Content starts

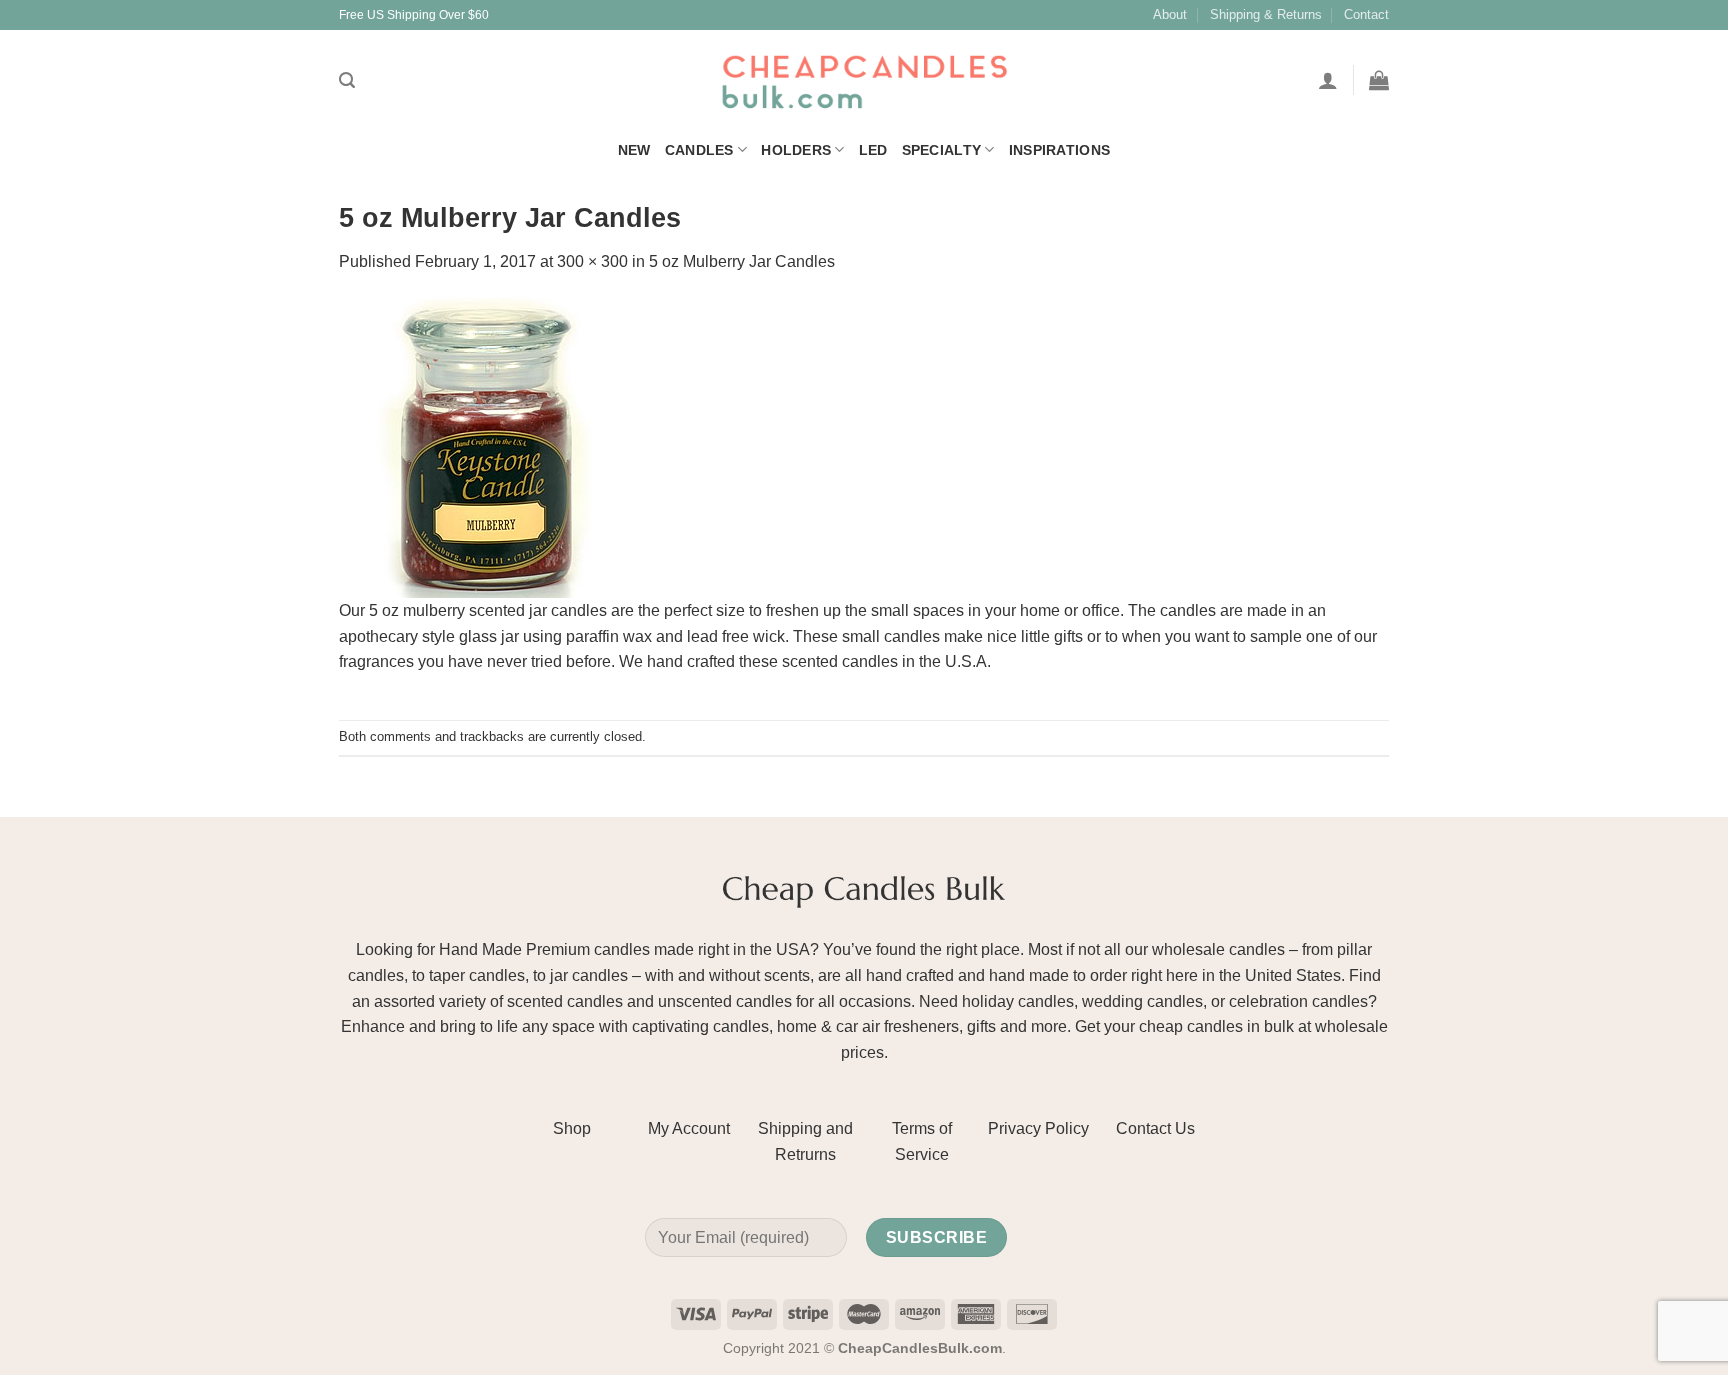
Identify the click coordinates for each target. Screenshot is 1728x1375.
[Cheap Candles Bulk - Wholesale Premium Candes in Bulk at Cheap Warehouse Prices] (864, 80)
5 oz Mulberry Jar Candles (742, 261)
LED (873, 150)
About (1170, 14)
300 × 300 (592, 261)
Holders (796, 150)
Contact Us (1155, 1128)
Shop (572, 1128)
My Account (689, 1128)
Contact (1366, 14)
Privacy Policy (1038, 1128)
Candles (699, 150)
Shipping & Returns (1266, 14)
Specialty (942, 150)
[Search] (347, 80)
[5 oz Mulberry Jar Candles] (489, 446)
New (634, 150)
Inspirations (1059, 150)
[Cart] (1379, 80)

Content ends
Content starts

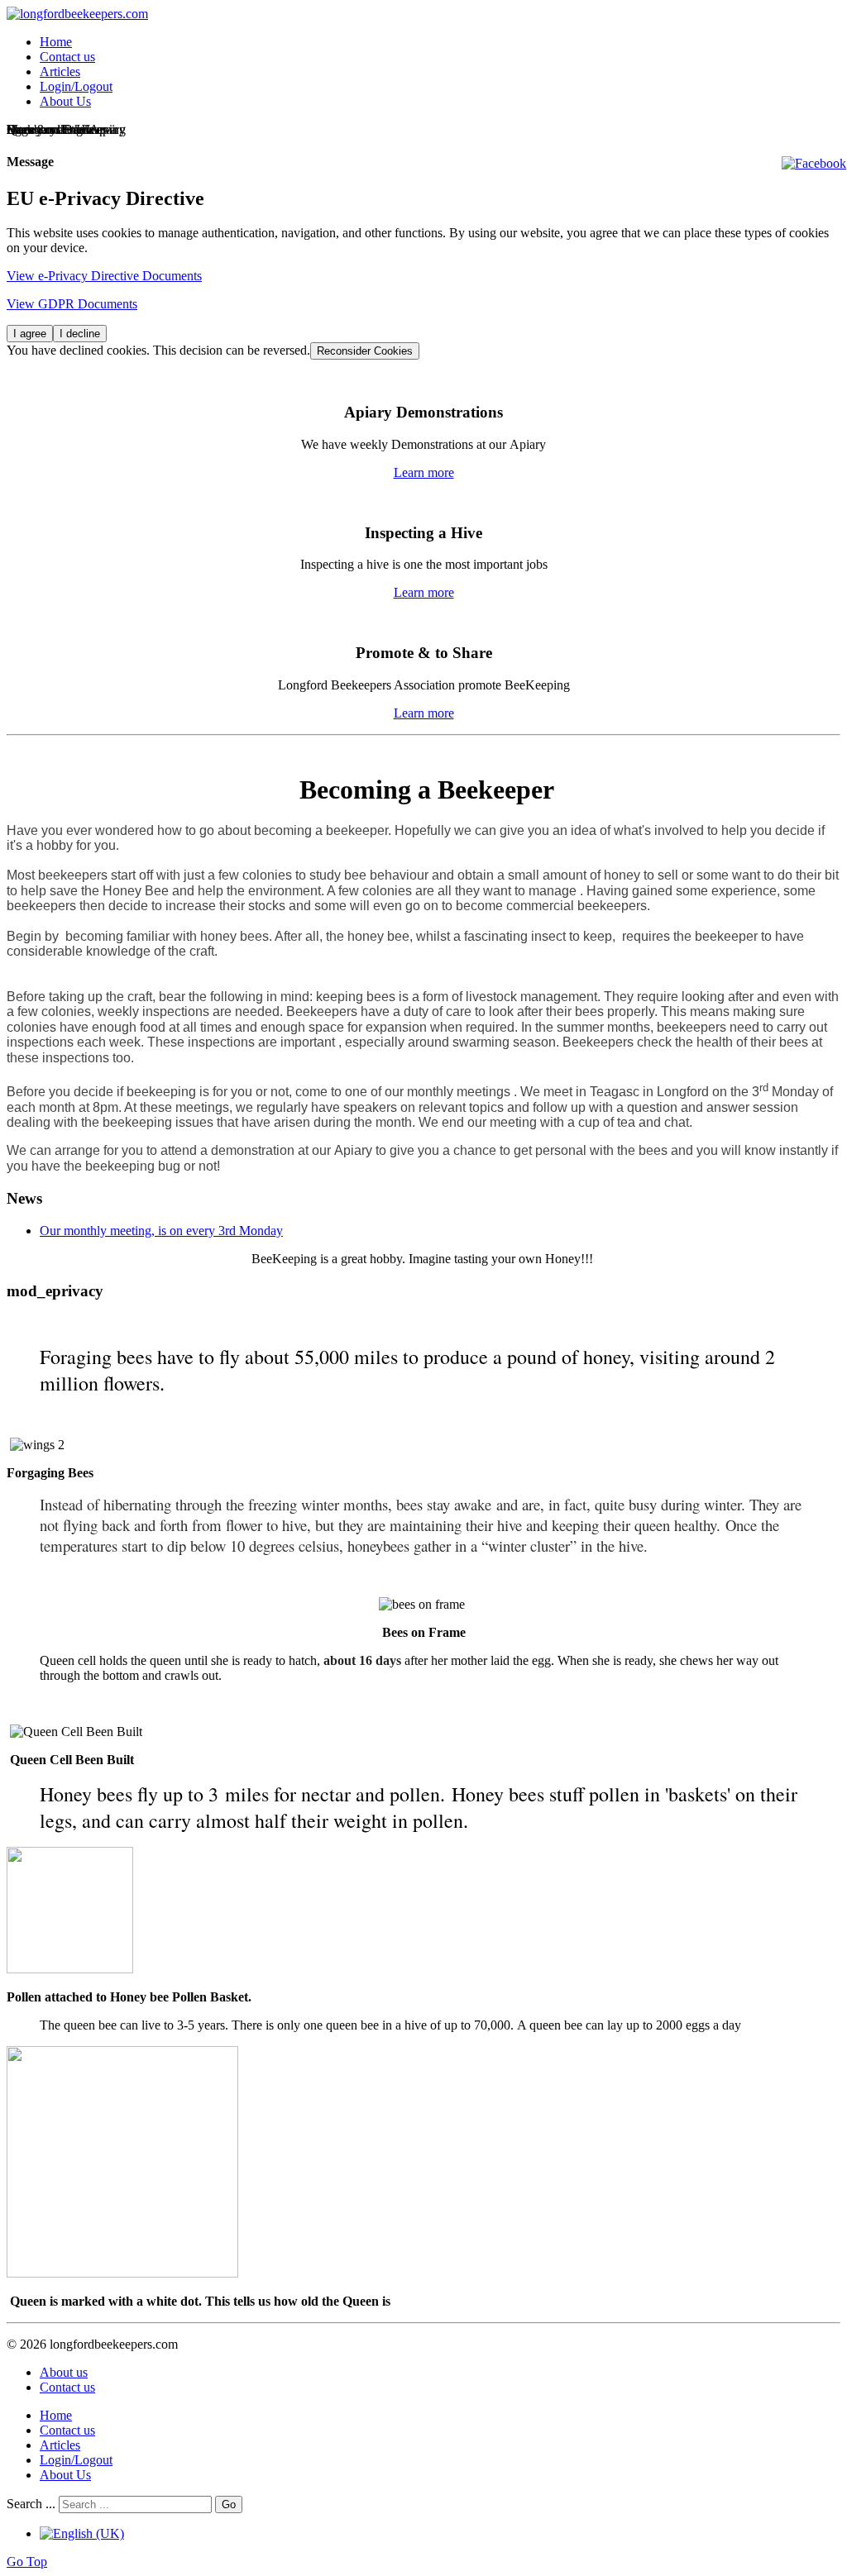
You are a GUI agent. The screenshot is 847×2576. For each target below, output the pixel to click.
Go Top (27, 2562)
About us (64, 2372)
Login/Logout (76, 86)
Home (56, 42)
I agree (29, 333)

Content ends

Copy only this part of the entries above: the line with "Identify the click", the line with "Contact Us (1155, 1128)", and the lines between, all exactly as written.

Identify the click coordinates for each target. Screenshot is 1728x1375.
[Cheap Candles Bulk - Wholesale Premium Candes in Bulk at Cheap Warehouse Prices] (864, 80)
5 oz Mulberry Jar Candles (742, 261)
LED (873, 150)
About (1170, 14)
300 × 300 (592, 261)
Holders (796, 150)
Contact Us (1155, 1128)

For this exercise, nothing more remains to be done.